→ Excerpted text

• • • • • • •

The Provisional Government would be declared and it was anticipated that ten thousand odd Volunteers would rally to it. For armaments they relied on German guns arriving and it was even hoped that a German submarine in Dublin Bay would provide assistance. The uprising would also be triggered if the English attempted to introduce conscription, if Germany invaded Ireland.

The question of the war had split the Volunteer movement with a large section favouring the war and the proposition that home rule be put on hold until it had ended. Consequently these plans were kept secret from many leading members of the organisation by the IRB.

These plans were to go seriously awry. The planned landing of German arms did not happen. A German boat landed Roger Casement (who had been conducting negotiations for arms with the Germans) and he was apprehended by the British authorities.

The fact that a German landing had taken place would automatically set off British repression. Despite the lack of arms, the landing of some weapons by the Germans meant that war with the British was inevitable: the uprising would have to go ahead.

This feeling was not shared by others in the leadership of the Volunteers and orders and counter-orders were sent calling for the uprising to go ahead for the Bank Holiday Monday and others cancelling it.

In this state of confusion, it was clear to the leadership that a military victory by the small, badly armed Volunteers could not succeed militarily but it was hoped that, by the leaders making ‘the ultimate sacrifice’, as Pearse put it, they could rally the nationalist population to the cause of rebellion.

In Liberty Hall, headquarters of the ITGWU and the Citizen Army, Connolly briefed his men saying: ‘The odds against us are a thousand to one. But if we should win, hold on to your rifles, because the Volunteers may have a different goal. Remember, we are not out only for political liberty, but for economic liberty as well. So hold on to your rifles!’

Connolly, the revolutionary socialist, truly appreciated the situation including the opposition that the working class would face from bourgeois nationalism in the event of a successful uprising. At midday amongst the Bank Holiday crowds of Dublin, Pearse and Connolly marched their men through the streets across O’Connell Street (then called Sackville St) and into the General Post Office.

This was to be the headquarters of the rebellion. They met no resistance. The British army command had convinced itself that an uprising was not on and most British officers were enjoying the holiday at the races. Outside the Post Office, Pearse read out the Proclamation of the Easter Rising in the name of the provisional Government of the Irish Republic.

Other strategic buildings were taken over but the forces of the rising were small in number. The following day, Tuesday 25th April, was comparatively quiet. British troops had been sent to Dublin and surrounded the city, artillery was also brought up. Connolly in particular had always believed that the British would not use artillery in Dublin because of the destruction it would bring to buildings owned by capitalists. He underestimated the determination of the ruling class to destroy revolution.

It was on the Wednesday that the British army launched their onslaught on the positions held by the rebellion. Artillery was used to flatten any building in their way.

Little distinction, if any, was made between civilian and rebel; anyone in the city not in British army uniform was deemed a rebel.

• • • • • • •

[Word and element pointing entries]

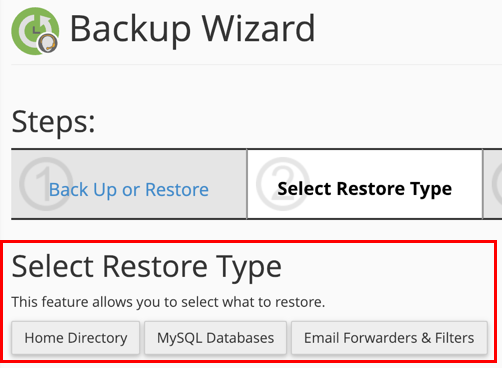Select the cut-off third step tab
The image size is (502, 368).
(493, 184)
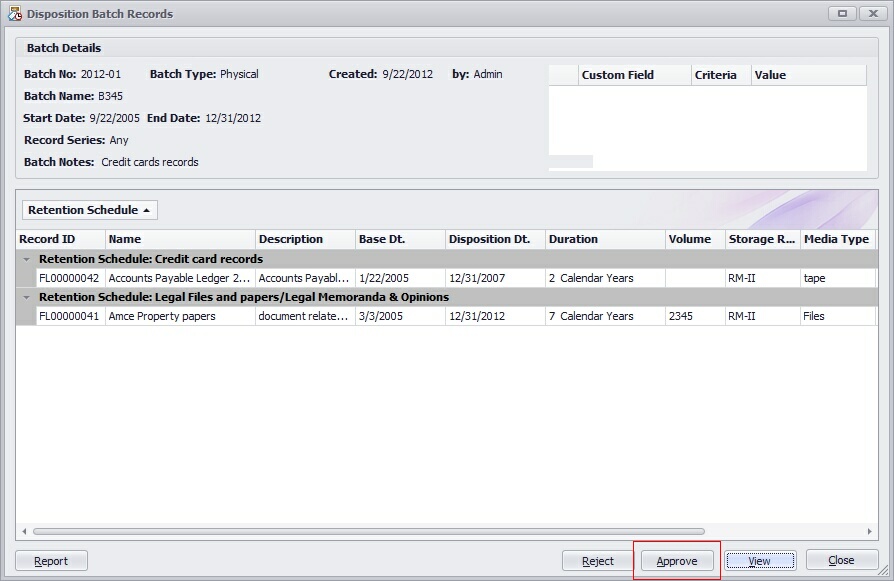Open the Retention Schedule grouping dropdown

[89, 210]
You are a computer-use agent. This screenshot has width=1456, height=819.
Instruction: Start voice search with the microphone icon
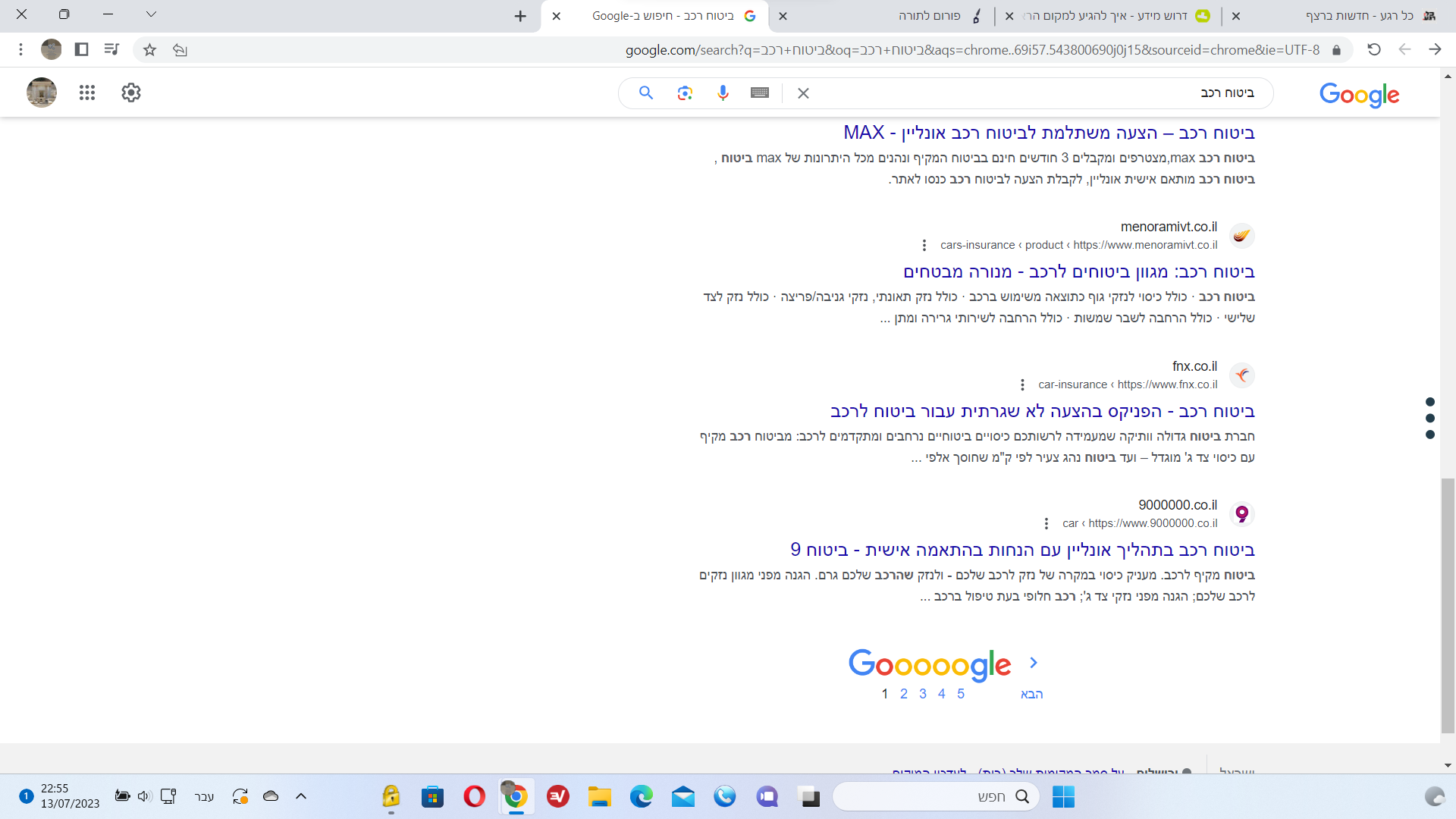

• • • • • • •

→ Challenge A
In the entries, starting with the line that contains "You are a computer-use" and going on through the end of the entries, swap "microphone" for "camera" and give those lines again with nothing else changed. Leave the pictures out.
→ Challenge B
Carry on the account of the Easter Rising after its last sentence.

→ Task response A
You are a computer-use agent. This screenshot has width=1456, height=819.
Instruction: Start voice search with the camera icon

→ Task response B
On Thursday 27th, a new military commander was put in charge of the British operation with only one instruction from the Asquith government – to put down the uprising as quickly as possible with no restraint on the methods used. By Friday the Post Office was in a state of collapse and the insurgents forced to leave, making a heroic last stand against 5,000 troops in King’s Street.

It was near this location that it later emerged that a number of civilians had been murdered by British troops acting on the orders of an officer who was eventually court-martialled for this act. Connolly was seriously wounded and on Saturday 29th it was Pearse who formally surrendered to the British.

The following day, the survivors of the uprising were marched through the streets of Dublin. The leaders of the rising were subjected to British justice at its finest. They were tried in secret by military courts, sentenced to death and the sentences carried out again in secret. News of their execution was only released after the event. The wounded Connolly was strapped to a chair in order that he could face the firing squad.

It was these secret trials and executions that transformed the situation. The revulsion engendered by the trials and executions of brave men fighting for liberty swung public opinion to such an extent that Asquith was forced to halt them. Mensheviks and revisionists of all stripes rushed forward in the aftermath of the failed uprising to condemn it as a hopeless adventure, doomed to failure.

Lenin answered such critics in his reply to an article by Karl Radek (a future leader of the Bolshevik party) in which Radek denounced it as a ‘putsch’. ‘The term ‘putsch’, in the scientific sense of the word, may be employed only when the attempt at Insurrection has revealed nothing but a circle of conspirators, or stupid maniacs, and has roused no sympathy among the masses … Whoever calls such an uprising [as the Easter Rebellion] a putsch is either a hardened reactionary, or a doctrinaire who is hopelessly incapable of picturing to himself a social revolution as a living phenomenon.

‘To imagine that social revolution is conceivable without revolts by small nations in the colonies and in Europe, without the revolutionary outbursts of a section of the petty-bourgeoisie with all its prejudices, without the movement of non-class-conscious proletarian and semi-proletarian masses against the oppression of the landlords, the church, the monarchy, the foreign nations, etc. – to imagine this means repudiating social revolution.

‘Only those who imagine that in one place an army will line up and say “we are for socialism” and in another place another army will say “we are for imperialism” and that this will be the social revolution, only those who hold such a ridiculously pedantic opinion could vilify the Irish rebellion by calling it a putsch.

‘Whoever expects a “pure” social revolution will never live to see it. Such a person pays lip service to revolution without understanding what revolution is . . . The misfortune of the Irish is that they rose prematurely, when the European revolt of the proletariat had not yet matured. Capitalism is not so harmoniously built that the various springs of rebellion can immediately merge of their own accord without reverses and defeats.’ (Collected Works, Vol. XIX, English edition. p. 299 ff.)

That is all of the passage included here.